The defendant makes seven assignments of error, the treatment of which, in the brief, is such that it appears most expeditious to consider them as though none have been abandoned. The first assignment is that the court erred in refusing to vacate the default judgment; the second is that the trier erred in hearing the case as a judge when court was in session; and the third is that the trier failed to certify the proceedings to the court on April 17 prior to rendering the default judgment. The first and third claims of error are not borne out by the record. The second claim of error finds no support in the record or in the applicable statutes. General Statutes 52-462, 52-463. The fourth assignment is that the trier failed and refused to disqualify himself at the trial which followed the opening of the default. This assignment is ineffective because the record does not disclose either a request for such a disqualification or any basis for it. The fifth assignment is that the court erred in refusing to sustain the plea in abatement and to the jurisdiction "for the reasons set forth therein." We take judicial notice of the fact that the case referred to in the plea is an action pending in the Superior Court in Hartford County on an unrelated subject and between other parties. Consequently, the ground stated in the plea was insufficient, and the plea was properly overruled.
The sixth and the seventh assignments of error purport to attack factual conclusions of the court.
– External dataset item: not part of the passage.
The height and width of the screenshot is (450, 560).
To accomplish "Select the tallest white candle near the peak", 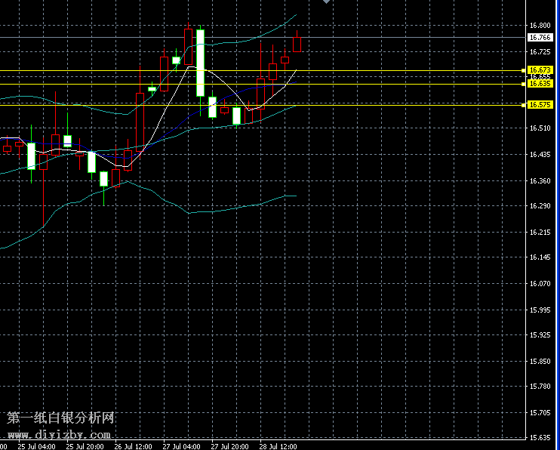I will click(x=201, y=63).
Lacking a finding, we consider the facts appearing on the face of the record. The judgment found the issues for the plaintiff, which means that all material and disputed allegations in the pleadings were found for him. Mendrochowicz v. Wolfe, 139 Conn. 506, 509, 95 A.2d 260. The plaintiff had, in substance, alleged that he was in possession of the premises at the time of the alleged wrongful acts of the defendant; Lee v. Stiles, 21 Conn. 500, 504; and that the defendant had, without his consent and against his will, unlawfully entered and remained in possession, held and detained the premises with force and strong hand, and deforced and kept the plaintiff out of possession. By finding this contested issue in favor of the plaintiff, the court sufficiently found the facts necessary under 52-463 of the General Statutes to warrant the judgment in the plaintiff's favor. Orentlicherman v. Matarese, 99 Conn. 122, 128, 121 A. 275. Without subordinate facts before us with which to test the court's conclusion, we must affirm the judgment.